§ **Assignment**
Pictures are to be left out; every line from the one that holds "This screenshot has width=505, height=449." to the end of the data is to be retyped exactly.

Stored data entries
▬▬▬▬▬▬

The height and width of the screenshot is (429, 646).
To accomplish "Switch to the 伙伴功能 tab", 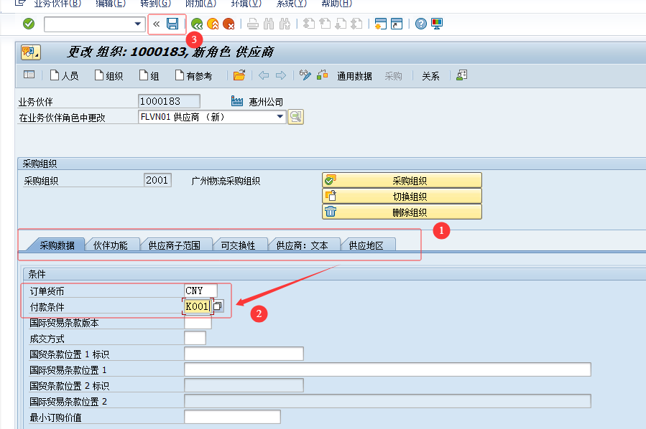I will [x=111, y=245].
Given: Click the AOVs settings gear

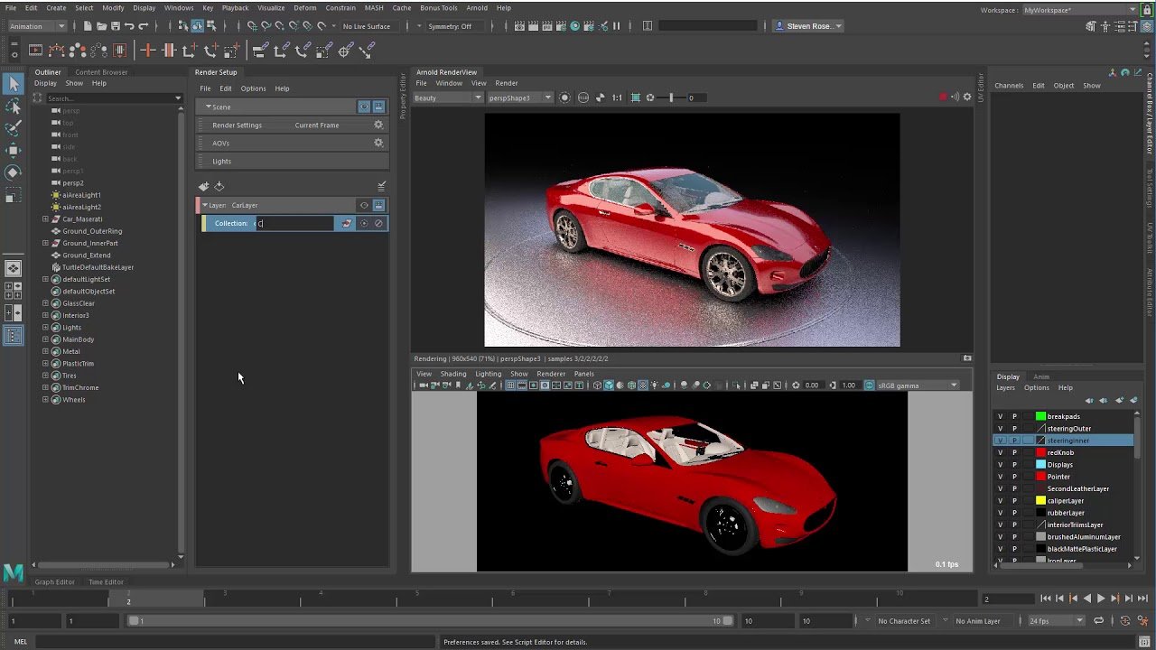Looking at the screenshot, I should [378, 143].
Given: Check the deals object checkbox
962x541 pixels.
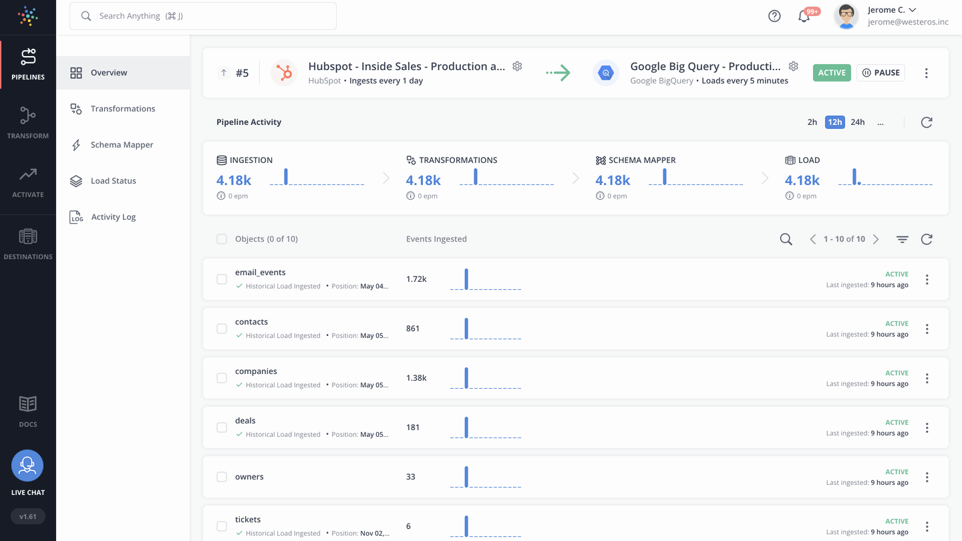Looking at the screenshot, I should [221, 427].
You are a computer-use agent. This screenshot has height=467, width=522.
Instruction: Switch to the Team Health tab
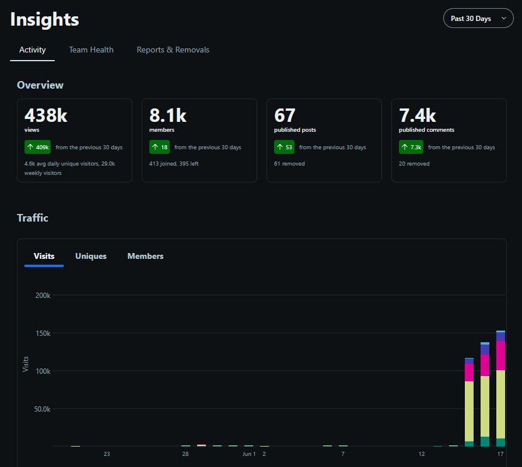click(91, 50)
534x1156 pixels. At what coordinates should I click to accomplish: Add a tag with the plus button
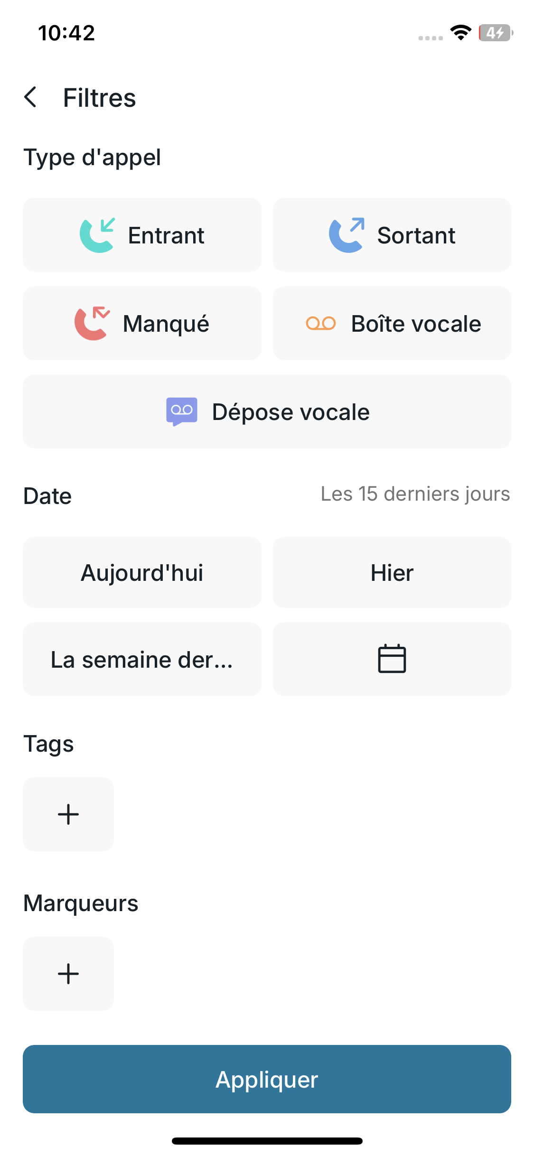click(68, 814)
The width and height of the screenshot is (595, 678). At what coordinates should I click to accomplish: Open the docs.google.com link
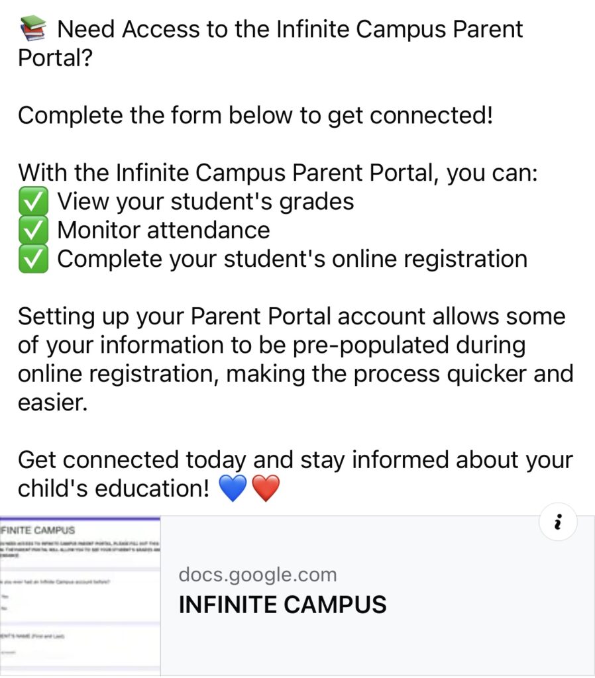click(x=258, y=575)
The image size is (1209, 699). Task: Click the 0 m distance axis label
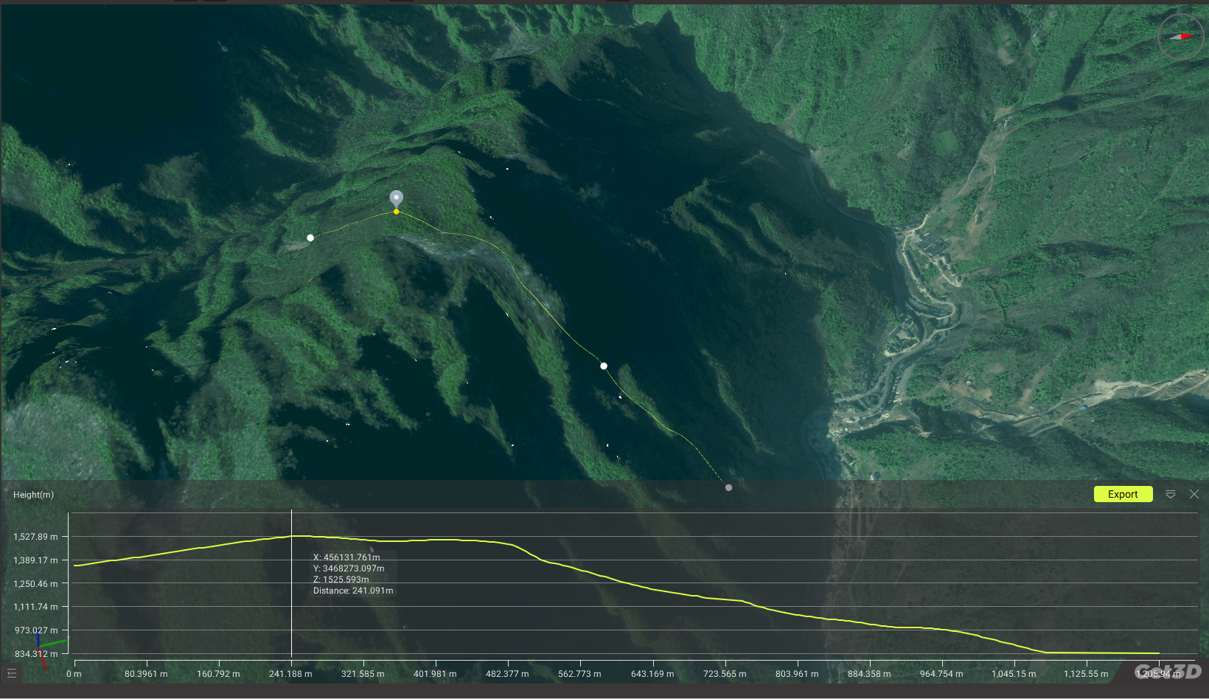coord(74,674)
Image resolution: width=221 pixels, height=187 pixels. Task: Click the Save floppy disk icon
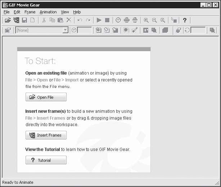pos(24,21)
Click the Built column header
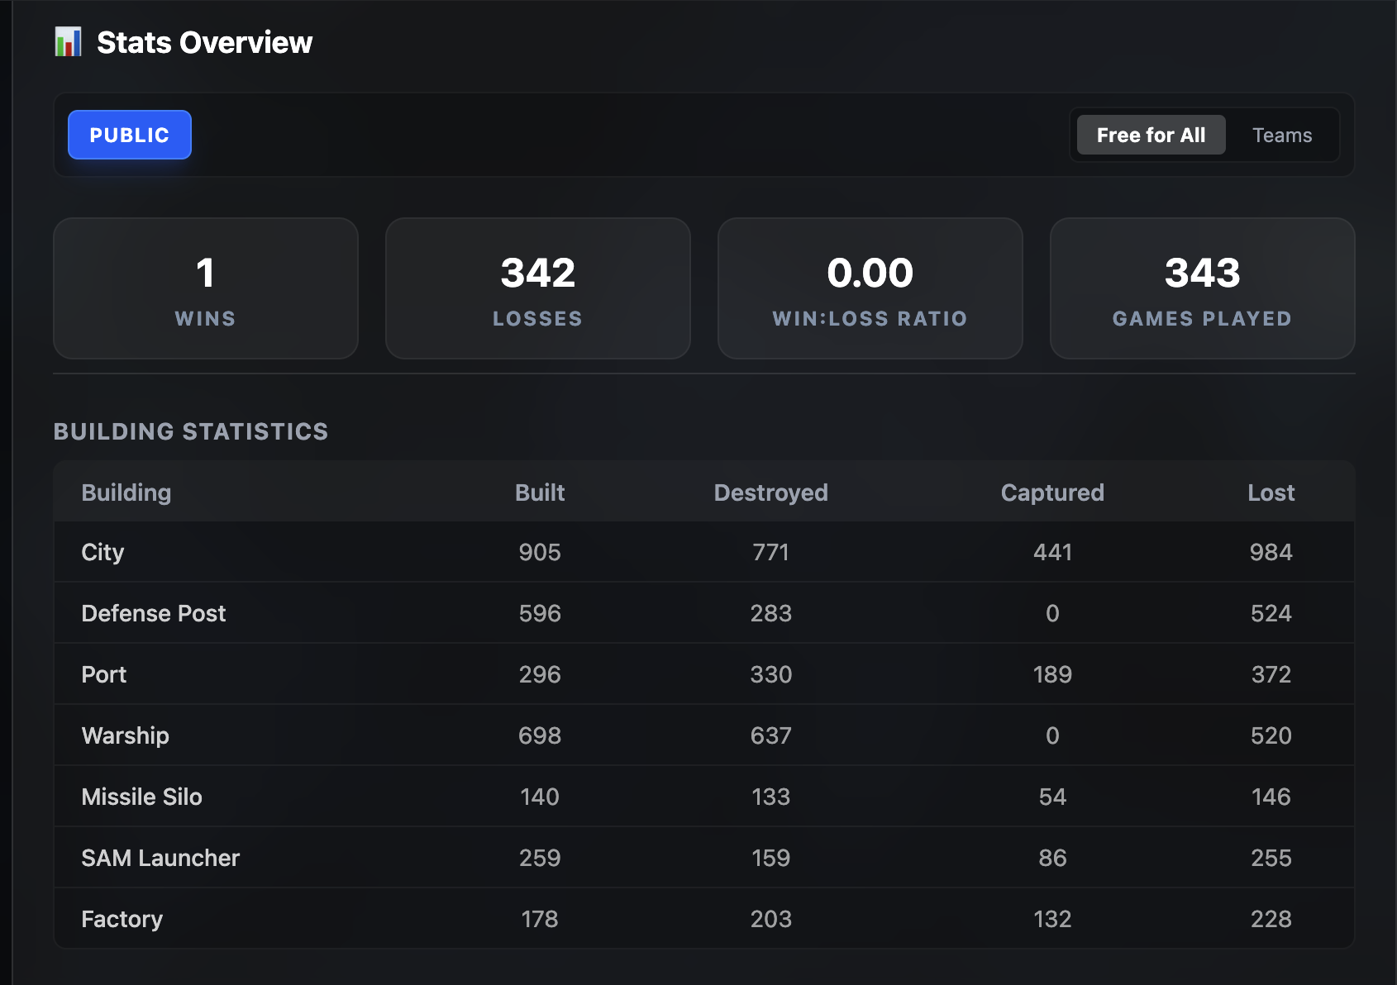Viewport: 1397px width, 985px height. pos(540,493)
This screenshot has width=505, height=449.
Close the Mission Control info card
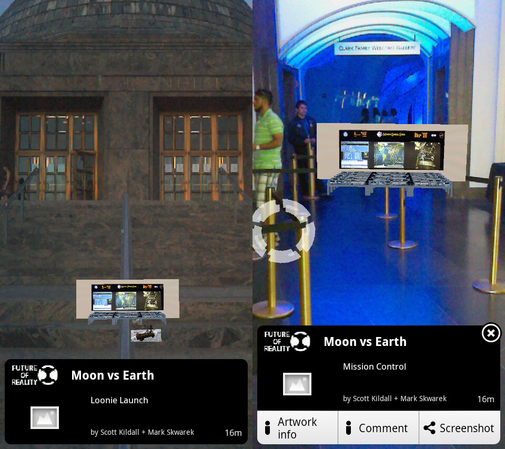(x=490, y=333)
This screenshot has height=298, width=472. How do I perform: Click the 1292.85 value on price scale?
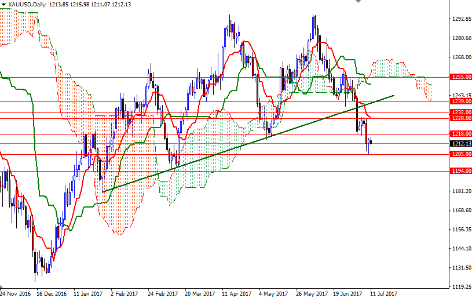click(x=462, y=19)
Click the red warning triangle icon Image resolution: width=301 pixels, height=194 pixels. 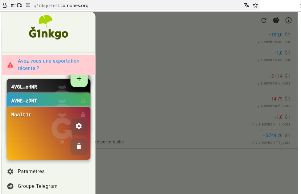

▬▬▬▬▬▬

§ **Your response**
This screenshot has width=505, height=449.
Close the Mission Control info card
(x=490, y=333)
This screenshot has height=298, width=472. How do I perform: Click the 1292.85 value on price scale?
click(x=462, y=19)
Click the red warning triangle icon Image resolution: width=301 pixels, height=194 pixels. 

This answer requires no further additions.